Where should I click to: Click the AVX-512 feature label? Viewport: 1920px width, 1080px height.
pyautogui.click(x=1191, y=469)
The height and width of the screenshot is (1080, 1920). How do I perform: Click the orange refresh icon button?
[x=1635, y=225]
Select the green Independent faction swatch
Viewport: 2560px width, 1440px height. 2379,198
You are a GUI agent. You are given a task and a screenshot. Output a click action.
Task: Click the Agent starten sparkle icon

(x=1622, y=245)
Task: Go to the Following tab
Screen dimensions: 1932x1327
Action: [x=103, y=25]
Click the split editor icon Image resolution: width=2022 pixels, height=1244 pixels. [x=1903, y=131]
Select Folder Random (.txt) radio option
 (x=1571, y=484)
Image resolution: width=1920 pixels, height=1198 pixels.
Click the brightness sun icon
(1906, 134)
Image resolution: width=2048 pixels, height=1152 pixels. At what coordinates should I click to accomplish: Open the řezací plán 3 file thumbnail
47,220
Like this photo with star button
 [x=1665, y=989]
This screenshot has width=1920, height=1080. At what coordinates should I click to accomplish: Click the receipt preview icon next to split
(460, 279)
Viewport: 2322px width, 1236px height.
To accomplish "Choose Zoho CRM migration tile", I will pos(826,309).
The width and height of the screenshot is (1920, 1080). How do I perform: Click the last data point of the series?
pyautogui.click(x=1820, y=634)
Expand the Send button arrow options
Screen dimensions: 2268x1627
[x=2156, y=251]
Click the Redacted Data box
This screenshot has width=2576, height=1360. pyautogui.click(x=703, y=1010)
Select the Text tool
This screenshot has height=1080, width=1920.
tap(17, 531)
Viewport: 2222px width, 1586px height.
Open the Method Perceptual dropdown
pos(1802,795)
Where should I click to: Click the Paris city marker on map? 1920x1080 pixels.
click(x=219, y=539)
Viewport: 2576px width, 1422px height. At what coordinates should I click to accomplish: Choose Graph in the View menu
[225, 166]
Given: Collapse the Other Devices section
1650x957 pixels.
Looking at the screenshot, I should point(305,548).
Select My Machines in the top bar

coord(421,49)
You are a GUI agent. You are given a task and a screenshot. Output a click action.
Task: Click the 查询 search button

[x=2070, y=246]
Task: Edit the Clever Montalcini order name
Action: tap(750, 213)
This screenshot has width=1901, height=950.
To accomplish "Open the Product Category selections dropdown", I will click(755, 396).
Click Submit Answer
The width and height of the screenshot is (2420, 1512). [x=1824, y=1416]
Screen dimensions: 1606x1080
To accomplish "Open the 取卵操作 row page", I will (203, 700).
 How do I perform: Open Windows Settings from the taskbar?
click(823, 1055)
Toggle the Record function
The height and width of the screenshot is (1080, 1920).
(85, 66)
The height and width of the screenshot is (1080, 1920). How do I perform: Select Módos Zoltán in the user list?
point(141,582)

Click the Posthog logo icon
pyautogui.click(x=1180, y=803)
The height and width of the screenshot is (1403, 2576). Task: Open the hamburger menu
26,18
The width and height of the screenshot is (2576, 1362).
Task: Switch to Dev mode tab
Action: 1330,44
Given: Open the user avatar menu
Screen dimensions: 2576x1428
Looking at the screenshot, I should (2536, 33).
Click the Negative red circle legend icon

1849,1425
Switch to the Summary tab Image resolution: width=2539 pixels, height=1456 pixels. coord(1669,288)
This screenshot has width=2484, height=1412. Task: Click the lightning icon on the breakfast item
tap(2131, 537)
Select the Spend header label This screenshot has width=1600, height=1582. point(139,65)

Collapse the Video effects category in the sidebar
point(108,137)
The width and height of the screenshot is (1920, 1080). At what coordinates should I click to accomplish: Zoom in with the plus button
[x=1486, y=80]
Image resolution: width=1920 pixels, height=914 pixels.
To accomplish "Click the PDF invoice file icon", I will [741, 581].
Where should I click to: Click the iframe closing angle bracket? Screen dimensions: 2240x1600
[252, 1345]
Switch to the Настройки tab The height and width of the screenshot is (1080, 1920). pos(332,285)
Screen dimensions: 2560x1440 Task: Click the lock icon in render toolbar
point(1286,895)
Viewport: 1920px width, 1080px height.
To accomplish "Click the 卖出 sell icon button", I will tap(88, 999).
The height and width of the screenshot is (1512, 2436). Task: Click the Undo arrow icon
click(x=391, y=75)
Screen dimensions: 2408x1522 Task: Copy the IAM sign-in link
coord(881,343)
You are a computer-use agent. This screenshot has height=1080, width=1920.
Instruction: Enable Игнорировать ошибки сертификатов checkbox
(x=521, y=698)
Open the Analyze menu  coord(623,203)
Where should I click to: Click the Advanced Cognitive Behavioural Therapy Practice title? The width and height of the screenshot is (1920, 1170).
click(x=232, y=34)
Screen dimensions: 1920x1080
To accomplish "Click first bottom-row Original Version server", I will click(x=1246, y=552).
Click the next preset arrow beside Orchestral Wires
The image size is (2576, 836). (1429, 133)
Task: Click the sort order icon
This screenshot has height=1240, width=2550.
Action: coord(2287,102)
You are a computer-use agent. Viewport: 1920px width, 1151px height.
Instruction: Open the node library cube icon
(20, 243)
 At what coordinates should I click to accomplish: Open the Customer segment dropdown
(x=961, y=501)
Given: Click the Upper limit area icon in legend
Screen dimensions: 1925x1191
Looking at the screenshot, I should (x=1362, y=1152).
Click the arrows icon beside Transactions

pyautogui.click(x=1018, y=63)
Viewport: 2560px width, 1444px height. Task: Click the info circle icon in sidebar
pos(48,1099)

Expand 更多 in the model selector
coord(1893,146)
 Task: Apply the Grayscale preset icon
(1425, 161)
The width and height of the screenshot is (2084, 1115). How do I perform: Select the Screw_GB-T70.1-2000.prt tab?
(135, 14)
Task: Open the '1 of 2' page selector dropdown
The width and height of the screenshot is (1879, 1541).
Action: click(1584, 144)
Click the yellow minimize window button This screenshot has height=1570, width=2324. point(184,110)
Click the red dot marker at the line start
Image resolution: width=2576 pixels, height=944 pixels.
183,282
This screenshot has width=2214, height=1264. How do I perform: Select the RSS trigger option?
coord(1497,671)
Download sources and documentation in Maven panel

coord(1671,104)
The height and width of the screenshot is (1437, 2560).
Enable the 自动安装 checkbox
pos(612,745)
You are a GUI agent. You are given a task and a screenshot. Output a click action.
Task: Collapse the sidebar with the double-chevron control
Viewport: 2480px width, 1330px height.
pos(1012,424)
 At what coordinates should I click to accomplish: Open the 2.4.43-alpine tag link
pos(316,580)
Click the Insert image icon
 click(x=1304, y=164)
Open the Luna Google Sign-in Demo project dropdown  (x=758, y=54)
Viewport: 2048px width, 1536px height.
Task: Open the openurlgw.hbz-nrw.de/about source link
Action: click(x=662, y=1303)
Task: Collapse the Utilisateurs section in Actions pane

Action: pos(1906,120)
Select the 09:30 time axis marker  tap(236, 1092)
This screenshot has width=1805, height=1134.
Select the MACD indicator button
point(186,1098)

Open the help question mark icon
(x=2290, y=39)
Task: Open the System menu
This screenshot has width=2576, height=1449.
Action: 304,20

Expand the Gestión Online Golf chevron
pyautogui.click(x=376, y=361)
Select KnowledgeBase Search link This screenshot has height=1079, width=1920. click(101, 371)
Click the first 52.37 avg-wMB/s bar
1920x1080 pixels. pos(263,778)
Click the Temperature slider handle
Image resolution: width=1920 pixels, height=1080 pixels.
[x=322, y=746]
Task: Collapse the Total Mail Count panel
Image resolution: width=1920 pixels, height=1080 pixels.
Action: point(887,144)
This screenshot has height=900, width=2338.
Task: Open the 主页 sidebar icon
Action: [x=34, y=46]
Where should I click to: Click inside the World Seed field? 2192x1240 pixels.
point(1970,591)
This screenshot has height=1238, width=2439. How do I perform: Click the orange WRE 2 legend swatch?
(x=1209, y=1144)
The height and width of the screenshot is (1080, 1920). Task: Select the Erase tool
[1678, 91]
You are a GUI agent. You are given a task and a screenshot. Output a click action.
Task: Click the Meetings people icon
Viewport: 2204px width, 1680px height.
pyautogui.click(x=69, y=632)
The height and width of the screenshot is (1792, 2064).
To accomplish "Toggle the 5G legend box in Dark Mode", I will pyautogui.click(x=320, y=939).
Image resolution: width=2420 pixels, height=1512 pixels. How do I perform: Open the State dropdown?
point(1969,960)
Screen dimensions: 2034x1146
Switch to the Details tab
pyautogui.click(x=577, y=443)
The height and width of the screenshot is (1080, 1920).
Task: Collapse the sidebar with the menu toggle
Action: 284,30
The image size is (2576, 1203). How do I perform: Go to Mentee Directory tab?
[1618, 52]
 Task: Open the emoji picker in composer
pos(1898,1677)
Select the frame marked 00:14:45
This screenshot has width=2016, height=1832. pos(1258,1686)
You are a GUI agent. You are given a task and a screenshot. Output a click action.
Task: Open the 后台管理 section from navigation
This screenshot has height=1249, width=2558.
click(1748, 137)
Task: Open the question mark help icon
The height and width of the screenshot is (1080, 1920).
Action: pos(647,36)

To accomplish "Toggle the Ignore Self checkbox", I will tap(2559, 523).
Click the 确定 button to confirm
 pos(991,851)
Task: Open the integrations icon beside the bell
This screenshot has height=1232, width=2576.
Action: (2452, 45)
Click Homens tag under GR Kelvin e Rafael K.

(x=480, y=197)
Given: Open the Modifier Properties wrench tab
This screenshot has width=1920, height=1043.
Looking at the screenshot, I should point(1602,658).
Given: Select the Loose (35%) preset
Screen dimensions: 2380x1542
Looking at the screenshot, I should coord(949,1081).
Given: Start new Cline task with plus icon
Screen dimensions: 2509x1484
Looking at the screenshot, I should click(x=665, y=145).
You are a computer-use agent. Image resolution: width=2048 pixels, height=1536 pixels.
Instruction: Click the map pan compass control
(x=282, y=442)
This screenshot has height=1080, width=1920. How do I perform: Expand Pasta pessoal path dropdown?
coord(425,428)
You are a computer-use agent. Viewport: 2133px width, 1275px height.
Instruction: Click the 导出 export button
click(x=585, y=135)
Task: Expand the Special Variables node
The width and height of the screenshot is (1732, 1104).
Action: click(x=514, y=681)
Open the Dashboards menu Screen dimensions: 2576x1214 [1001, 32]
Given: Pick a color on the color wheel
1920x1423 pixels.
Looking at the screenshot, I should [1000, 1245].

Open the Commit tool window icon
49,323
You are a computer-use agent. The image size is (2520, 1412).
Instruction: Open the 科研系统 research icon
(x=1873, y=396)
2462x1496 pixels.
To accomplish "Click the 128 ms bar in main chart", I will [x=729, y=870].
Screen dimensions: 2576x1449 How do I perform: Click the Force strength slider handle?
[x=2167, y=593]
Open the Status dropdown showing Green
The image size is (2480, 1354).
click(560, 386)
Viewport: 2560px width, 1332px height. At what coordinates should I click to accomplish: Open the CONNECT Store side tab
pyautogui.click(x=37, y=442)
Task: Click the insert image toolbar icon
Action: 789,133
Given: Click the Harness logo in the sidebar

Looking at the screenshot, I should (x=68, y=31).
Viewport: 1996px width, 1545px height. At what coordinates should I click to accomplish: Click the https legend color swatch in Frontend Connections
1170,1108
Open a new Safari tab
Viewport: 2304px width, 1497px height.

☆ ☆ ☆ ☆ ☆

» TASK ITEM: Take exactly the lines from the one containing "Open the Luna" through the one containing "The height and width of the screenshot is (1792, 2064)." in the data above, and output them with nothing added.

» RESULT OF THIS EXERCISE:
Open the Luna Google Sign-in Demo project dropdown  (x=758, y=54)
Viewport: 2048px width, 1536px height.
Task: Open the openurlgw.hbz-nrw.de/about source link
Action: click(x=662, y=1303)
Task: Collapse the Utilisateurs section in Actions pane

Action: pos(1906,120)
Select the 09:30 time axis marker  tap(236, 1092)
This screenshot has width=1805, height=1134.
Select the MACD indicator button
point(186,1098)

Open the help question mark icon
(x=2290, y=39)
Task: Open the System menu
This screenshot has width=2576, height=1449.
Action: 304,20

Expand the Gestión Online Golf chevron
pyautogui.click(x=376, y=361)
Select KnowledgeBase Search link This screenshot has height=1079, width=1920. click(101, 371)
Click the first 52.37 avg-wMB/s bar
1920x1080 pixels. pos(263,778)
Click the Temperature slider handle
Image resolution: width=1920 pixels, height=1080 pixels.
[x=322, y=746]
Task: Collapse the Total Mail Count panel
Image resolution: width=1920 pixels, height=1080 pixels.
Action: point(887,144)
This screenshot has height=900, width=2338.
Task: Open the 主页 sidebar icon
Action: [x=34, y=46]
Where should I click to: Click inside the World Seed field? 2192x1240 pixels.
point(1970,591)
This screenshot has height=1238, width=2439. How do I perform: Click the orange WRE 2 legend swatch?
(x=1209, y=1144)
The height and width of the screenshot is (1080, 1920). Task: Select the Erase tool
[1678, 91]
You are a GUI agent. You are given a task and a screenshot. Output a click action.
Task: Click the Meetings people icon
Viewport: 2204px width, 1680px height.
pyautogui.click(x=69, y=632)
The height and width of the screenshot is (1792, 2064).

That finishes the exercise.